Il mantenimento della cultura d’origine sembra legato al tempo trascorso dall’immigrazione. In due casi, infatti, l’immigrazione appartiene alla storia recente, i ragazzi sono arrivati a Lecce da 2-3 anni al massimo. Essendo cresciuti nel paese d’origine questi soggetti avevano dei referenti culturali “coerenti” almeno fino a poco tempo fa, ed hanno potuto mantenere una salda immagine di sé, grazie ai contatti che, in misura maggiore o minore, hanno comunque mantenuto con la comunità d’appartenenza (frequentazione di connazionali, telefonate in patria).
Al contrario, sembra che crescere in un paese diverso da quello dei propri familiari voglia dire fronteggiare due culture contrapposte, senza la possibilità di una mediazione fra le due.
E’ per questo motivo che la scelta del gruppo maggioritario, dei coetanei, più di ogni altra soddisfa le esigenze di socializzazione dei ragazzi che sempre, soprattutto in fase adolescenziale, tendono a trovare nel gruppo dei pari la conferma del proprio valore e delle proprie potenzialità nel processo di assunzione di una identità adulta. Ed è la frequentazione dei coetanei e l’assunzione dei loro modelli di vita che garantisce l’integrazione nel paese d’immigrazione.

» **Dati mostrati**

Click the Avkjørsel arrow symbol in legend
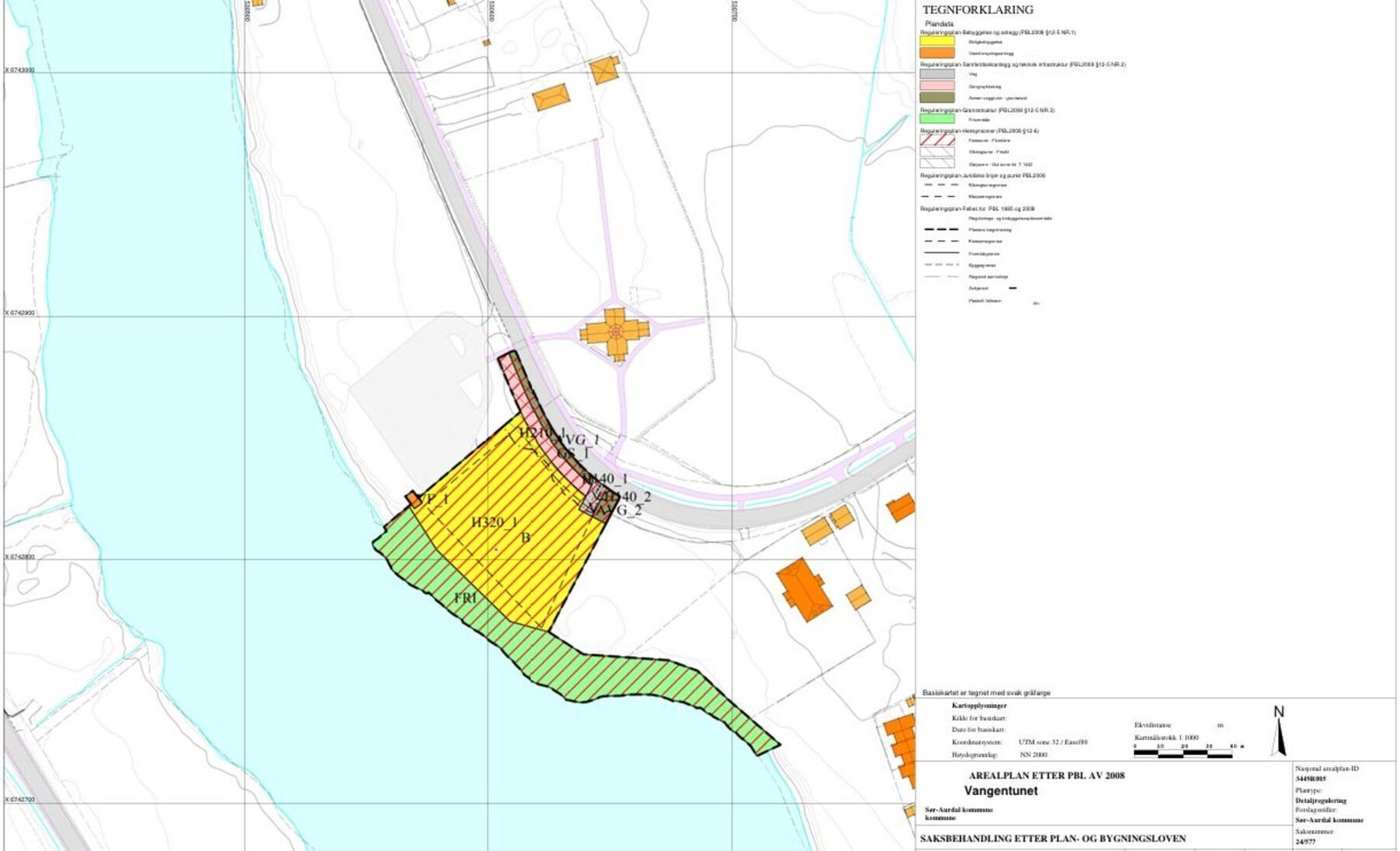 coord(1013,288)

» **Consegne**
1) Rispondi in base al testo sui ragazzi immigrati, dopo il materiale:
(a) In quale città sono arrivati i ragazzi dei due casi di immigrazione recente, e da quanti anni al massimo?
(b) Che cosa vuol dire, secondo il testo, crescere in un paese diverso da quello dei propri familiari?
(c) Che cosa garantisce l'integrazione nel paese d'immigrazione?
2) Riporta parola per parola il passo del testo sui ragazzi immigrati che si apre con le parole contenenti "E’ per questo" e si chiude con "nel paese d’immigrazione.".
3) Prosegui il testo sui ragazzi immigrati dal punto in cui si ferma.

» **Risposte date**
1)
(a) A Lecce, da 2-3 anni al massimo.
(b) Fronteggiare due culture contrapposte, senza la possibilità di una mediazione fra le due.
(c) La frequentazione dei coetanei e l'assunzione dei loro modelli di vita.

2)
E’ per questo motivo che la scelta del gruppo maggioritario, dei coetanei, più di ogni altra soddisfa le esigenze di socializzazione dei ragazzi che sempre, soprattutto in fase adolescenziale, tendono a trovare nel gruppo dei pari la conferma del proprio valore e delle proprie potenzialità nel processo di assunzione di una identità adulta. Ed è la frequentazione dei coetanei e l’assunzione dei loro modelli di vita che garantisce l’integrazione nel paese d’immigrazione.

3)
Generalmente gli immigrati, (I. Schiaffino, L’associazionismo degli immigrati a Roma, 1997; R. D’Arca, L’immigrazione dai paesi in via di sviluppo in Puglia, 1993), una volta giunti nel paese d’accoglienza, si aggregano in gruppi, spesso fondati su vincoli di parentela, in cui si ricreano le condizioni per produrre, nel paese d’immigrazione, un ambiente sociale noto per i migranti, ed è naturale che al loro interno alcuni fondamenti della cultura del paese d’origine siano mantenuti: l’espressione quotidiana nella propria lingua madre, l’appartenenza religiosa, o le celebrazioni di feste tradizionali, che costituiscono un’occasione di intensificazione dei contatti con le proprie comunità di provenienza.
In questo senso si può dire che siano mancati contatti con i propri connazionali che garantissero questi scopi. Anche questa carenza può aver direzionato la scelta della strategia identitaria, rendendo difficoltosa una rivalorizzazione delle proprie origini senza per questo facilitare il meccanismo d’integrazione.
L’identità non è “chi sono io?”, ma “chi sono io in rapporto agli altri?”, “chi sono gli altri in rapporto a me?” (J.-F. Gossiaux).
L’identità è l’immagine nello specchio, ma questo specchio non ci dice come siamo, ma come ci vediamo con gli occhi degli altri.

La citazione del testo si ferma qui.